**Given entries**:

============

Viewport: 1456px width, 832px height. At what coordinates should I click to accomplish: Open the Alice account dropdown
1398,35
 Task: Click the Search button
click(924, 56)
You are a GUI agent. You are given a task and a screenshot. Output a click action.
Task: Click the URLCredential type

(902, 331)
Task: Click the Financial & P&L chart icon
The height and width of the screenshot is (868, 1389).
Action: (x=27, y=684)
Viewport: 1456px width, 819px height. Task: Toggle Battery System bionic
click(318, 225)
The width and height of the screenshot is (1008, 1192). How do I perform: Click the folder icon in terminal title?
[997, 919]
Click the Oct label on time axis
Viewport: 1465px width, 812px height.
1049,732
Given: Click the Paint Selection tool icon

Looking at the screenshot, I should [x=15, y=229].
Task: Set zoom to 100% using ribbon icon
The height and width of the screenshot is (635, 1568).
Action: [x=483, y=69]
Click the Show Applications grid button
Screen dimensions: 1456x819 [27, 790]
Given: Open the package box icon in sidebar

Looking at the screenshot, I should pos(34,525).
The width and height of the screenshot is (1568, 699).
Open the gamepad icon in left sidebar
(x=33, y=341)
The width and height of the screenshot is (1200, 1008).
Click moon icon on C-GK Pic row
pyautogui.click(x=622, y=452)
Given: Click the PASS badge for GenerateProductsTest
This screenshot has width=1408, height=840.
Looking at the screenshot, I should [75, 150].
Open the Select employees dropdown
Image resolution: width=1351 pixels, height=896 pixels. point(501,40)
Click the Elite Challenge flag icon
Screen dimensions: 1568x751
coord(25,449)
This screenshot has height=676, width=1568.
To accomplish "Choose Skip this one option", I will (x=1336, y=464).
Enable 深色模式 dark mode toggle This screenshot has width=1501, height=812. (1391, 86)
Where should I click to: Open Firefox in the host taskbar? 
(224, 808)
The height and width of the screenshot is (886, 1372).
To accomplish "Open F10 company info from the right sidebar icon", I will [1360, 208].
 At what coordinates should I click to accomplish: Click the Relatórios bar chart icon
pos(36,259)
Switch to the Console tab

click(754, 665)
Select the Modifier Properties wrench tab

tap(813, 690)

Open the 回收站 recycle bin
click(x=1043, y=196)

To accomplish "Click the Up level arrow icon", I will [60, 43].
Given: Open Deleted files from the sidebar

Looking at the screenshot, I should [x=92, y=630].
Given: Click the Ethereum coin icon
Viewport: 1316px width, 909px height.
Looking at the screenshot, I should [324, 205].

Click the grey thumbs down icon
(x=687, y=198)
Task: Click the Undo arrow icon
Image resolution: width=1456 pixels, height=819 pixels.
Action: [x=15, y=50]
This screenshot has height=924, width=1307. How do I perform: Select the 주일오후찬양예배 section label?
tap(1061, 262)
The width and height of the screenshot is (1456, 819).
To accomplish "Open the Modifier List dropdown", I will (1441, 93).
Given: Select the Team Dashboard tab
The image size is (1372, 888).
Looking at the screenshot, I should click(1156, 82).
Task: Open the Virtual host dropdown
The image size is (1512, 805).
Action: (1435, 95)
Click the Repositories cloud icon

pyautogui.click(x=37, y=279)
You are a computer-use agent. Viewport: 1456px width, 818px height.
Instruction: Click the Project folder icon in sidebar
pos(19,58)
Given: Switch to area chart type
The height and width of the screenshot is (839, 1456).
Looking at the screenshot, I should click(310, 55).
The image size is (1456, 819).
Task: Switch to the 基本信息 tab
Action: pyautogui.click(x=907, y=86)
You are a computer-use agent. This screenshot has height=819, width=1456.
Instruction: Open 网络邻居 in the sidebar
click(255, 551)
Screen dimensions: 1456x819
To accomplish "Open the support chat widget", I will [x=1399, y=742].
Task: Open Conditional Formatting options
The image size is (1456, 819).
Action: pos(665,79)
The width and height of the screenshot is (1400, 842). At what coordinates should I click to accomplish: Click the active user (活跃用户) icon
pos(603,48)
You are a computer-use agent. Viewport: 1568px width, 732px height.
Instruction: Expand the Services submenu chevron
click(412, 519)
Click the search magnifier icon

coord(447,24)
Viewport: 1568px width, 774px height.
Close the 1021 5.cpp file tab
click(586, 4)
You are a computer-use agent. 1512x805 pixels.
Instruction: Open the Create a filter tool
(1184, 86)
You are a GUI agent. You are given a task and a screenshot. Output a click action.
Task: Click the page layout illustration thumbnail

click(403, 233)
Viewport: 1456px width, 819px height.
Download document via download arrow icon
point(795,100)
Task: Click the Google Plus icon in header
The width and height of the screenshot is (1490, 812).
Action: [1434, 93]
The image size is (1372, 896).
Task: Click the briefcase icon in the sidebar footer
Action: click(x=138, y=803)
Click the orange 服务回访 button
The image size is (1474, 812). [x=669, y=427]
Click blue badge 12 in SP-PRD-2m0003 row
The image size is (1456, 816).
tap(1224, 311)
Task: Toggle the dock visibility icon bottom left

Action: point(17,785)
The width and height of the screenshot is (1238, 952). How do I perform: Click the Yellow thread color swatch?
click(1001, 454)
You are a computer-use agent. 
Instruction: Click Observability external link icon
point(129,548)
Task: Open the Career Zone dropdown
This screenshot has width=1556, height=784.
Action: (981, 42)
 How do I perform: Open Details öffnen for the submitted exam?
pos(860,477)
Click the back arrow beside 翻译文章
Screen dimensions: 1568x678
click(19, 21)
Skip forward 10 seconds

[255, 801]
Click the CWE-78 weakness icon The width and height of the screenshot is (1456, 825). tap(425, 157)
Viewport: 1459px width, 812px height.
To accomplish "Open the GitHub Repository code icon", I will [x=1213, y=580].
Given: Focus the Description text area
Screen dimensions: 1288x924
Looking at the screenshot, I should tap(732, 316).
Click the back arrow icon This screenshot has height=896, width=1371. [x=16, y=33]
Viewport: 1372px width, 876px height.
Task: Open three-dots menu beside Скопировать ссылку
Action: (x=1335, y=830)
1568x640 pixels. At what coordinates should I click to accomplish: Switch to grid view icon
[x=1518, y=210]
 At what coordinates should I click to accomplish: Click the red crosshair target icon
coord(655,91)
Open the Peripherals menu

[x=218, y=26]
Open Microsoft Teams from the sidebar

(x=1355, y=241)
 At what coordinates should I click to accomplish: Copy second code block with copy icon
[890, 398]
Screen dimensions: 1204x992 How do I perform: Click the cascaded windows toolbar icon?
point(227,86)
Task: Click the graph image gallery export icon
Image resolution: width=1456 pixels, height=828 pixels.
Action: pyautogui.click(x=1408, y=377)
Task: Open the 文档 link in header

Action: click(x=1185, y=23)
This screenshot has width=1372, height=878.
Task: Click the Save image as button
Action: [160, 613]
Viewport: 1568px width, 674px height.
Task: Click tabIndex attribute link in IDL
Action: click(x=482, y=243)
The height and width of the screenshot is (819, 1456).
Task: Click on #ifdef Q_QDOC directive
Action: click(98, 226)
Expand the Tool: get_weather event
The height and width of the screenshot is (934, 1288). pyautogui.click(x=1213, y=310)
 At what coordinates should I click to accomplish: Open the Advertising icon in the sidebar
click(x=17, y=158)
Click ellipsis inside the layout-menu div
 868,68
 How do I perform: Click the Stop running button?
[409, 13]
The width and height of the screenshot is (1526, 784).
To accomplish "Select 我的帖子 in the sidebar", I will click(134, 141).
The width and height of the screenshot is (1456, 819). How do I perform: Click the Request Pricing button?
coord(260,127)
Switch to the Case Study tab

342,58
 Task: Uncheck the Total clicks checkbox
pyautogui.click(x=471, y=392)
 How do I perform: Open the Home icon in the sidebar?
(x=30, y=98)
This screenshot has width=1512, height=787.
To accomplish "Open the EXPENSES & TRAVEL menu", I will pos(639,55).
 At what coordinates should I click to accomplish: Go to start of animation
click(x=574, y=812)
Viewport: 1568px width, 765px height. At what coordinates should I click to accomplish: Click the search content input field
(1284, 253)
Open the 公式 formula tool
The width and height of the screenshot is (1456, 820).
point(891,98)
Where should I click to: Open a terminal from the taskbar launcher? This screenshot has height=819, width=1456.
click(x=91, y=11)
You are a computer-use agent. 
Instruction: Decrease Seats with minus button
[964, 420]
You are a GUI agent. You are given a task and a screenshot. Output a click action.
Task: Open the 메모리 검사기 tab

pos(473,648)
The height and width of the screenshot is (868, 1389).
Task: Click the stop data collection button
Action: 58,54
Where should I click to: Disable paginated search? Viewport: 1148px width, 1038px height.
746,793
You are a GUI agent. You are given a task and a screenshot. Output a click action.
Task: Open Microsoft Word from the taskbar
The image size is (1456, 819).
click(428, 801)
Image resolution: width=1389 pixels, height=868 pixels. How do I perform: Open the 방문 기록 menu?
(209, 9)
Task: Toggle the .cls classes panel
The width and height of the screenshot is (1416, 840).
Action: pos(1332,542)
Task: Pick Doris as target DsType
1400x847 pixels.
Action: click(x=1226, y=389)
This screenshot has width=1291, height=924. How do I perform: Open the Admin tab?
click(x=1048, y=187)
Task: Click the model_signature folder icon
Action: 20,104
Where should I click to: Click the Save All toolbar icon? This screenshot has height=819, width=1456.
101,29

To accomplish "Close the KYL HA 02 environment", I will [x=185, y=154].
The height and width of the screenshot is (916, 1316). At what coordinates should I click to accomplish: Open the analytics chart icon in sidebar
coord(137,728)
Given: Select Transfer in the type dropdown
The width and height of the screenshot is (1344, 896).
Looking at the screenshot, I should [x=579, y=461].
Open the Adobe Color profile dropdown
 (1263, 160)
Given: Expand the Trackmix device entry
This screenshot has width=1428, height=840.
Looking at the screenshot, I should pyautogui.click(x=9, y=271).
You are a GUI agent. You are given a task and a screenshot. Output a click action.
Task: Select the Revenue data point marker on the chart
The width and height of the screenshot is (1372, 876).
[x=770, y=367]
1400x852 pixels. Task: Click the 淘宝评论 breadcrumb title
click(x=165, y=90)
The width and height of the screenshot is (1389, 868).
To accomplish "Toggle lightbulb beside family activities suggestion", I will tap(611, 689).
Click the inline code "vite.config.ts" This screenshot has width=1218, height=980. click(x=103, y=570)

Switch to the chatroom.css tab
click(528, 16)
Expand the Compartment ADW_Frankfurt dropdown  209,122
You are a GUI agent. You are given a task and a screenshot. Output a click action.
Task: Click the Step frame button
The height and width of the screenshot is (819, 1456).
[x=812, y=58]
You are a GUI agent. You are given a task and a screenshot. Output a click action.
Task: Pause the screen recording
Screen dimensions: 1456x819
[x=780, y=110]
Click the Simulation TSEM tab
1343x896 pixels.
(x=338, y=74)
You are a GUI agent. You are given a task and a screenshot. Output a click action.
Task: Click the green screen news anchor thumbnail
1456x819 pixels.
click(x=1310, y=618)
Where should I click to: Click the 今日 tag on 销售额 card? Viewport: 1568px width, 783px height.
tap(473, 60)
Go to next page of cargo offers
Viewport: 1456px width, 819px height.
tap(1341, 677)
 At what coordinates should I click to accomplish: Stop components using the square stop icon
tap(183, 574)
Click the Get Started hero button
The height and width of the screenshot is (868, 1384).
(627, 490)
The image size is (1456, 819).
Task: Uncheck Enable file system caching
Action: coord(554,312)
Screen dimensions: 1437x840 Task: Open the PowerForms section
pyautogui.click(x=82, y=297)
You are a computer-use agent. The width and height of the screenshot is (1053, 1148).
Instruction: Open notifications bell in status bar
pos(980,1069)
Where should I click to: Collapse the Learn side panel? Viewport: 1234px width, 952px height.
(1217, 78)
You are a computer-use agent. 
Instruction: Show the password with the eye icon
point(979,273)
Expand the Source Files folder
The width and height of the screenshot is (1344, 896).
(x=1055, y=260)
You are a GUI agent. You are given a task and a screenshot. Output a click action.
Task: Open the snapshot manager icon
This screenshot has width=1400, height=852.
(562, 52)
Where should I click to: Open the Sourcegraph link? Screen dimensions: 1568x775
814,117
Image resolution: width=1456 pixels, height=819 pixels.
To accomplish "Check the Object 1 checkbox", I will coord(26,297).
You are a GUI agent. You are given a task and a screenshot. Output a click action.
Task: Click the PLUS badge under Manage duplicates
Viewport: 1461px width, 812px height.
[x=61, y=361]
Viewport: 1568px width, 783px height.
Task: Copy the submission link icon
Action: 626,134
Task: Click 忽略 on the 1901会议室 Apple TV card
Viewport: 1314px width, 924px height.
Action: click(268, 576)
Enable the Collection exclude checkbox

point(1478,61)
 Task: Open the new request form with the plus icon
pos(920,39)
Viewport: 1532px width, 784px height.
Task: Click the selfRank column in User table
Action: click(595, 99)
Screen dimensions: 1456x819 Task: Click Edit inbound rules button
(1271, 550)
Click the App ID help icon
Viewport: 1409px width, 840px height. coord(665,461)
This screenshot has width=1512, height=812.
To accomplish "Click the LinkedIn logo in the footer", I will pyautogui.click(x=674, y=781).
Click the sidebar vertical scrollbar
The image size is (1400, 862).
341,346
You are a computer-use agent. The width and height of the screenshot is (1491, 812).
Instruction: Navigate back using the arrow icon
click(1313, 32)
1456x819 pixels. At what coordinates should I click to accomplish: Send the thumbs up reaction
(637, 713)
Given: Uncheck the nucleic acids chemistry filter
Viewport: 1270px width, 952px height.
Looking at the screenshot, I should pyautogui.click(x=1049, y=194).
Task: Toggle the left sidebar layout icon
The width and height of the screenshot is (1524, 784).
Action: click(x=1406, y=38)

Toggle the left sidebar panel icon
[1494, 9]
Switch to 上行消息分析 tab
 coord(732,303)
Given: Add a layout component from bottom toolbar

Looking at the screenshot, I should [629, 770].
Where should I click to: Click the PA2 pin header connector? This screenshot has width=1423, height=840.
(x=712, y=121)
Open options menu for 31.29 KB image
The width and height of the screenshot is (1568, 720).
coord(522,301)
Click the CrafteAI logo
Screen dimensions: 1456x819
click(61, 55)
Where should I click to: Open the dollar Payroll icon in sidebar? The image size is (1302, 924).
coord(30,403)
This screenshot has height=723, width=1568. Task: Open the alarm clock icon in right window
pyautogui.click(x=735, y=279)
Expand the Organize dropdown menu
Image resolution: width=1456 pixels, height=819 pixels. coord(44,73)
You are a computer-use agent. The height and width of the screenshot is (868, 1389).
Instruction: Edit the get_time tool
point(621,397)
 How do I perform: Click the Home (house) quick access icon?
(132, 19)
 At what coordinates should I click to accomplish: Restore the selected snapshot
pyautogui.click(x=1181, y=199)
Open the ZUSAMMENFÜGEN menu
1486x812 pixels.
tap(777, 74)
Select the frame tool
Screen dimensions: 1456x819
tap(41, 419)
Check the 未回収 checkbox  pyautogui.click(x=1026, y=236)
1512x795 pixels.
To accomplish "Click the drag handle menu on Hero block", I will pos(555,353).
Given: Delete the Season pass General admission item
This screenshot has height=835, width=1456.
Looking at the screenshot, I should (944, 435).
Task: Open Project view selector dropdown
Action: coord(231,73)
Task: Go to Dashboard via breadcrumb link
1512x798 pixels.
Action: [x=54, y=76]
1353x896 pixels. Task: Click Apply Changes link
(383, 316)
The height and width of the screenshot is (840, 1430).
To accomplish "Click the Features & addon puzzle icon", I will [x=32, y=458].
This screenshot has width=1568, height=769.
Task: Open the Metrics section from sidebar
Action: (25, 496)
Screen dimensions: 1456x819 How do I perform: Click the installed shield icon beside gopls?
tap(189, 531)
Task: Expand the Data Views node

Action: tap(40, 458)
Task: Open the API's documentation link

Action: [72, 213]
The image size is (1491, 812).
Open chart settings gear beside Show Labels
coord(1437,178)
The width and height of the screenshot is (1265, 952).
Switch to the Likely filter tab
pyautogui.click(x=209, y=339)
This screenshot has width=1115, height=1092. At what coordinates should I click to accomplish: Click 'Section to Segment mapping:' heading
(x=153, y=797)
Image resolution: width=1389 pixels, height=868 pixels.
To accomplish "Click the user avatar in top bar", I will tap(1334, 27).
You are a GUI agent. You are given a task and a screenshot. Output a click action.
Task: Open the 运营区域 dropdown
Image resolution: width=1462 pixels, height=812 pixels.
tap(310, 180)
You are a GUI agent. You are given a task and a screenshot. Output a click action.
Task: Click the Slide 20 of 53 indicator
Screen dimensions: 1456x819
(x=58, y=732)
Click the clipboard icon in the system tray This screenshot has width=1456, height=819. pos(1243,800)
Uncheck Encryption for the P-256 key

============

Find the word "area" in the data and show each line that holds it.

Given: Switch to area chart type
Given: Focus the Description text area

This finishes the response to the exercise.